■ **YOUR OBJECTIVE**
Please output exactly the lines from the one that holds "Click the blue" through the final line of the data, and nothing else; leave out any pictures.

■ **MATERIAL FOR THIS EXERCISE**
--- --- ---

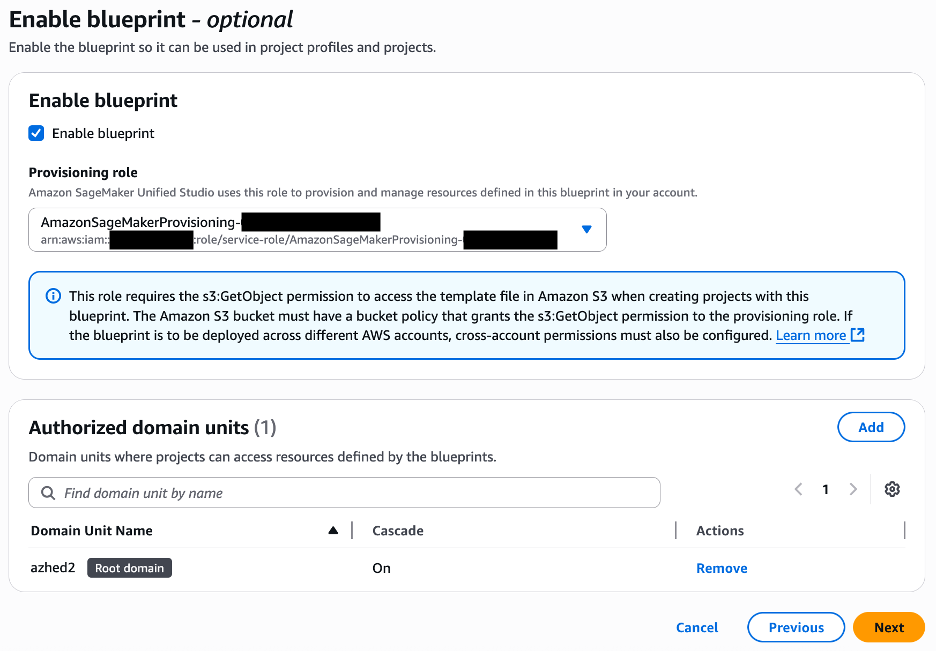Open table preferences with the gear icon
This screenshot has width=936, height=652.
(892, 489)
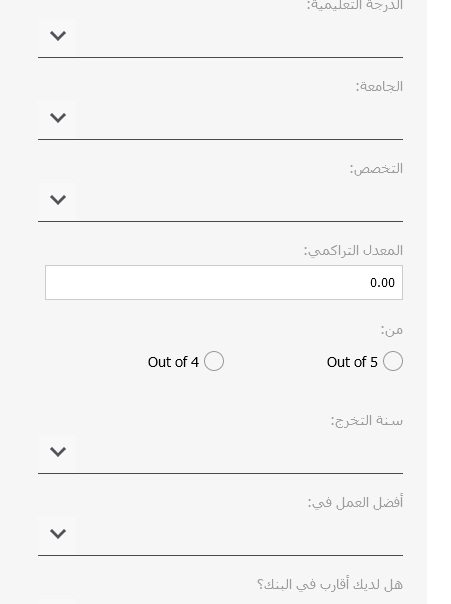Click the الجامعة field label
The height and width of the screenshot is (604, 451).
point(379,86)
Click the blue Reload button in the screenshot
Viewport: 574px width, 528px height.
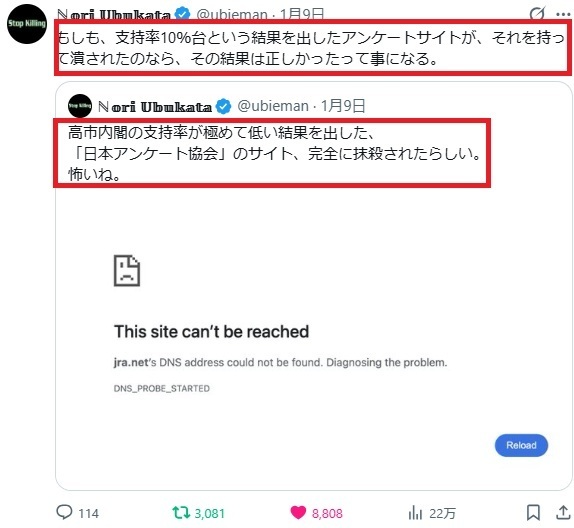click(521, 445)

--- --- ---

■ **REPLY**
Click the blue Reload button in the screenshot
Viewport: 574px width, 528px height.
click(521, 445)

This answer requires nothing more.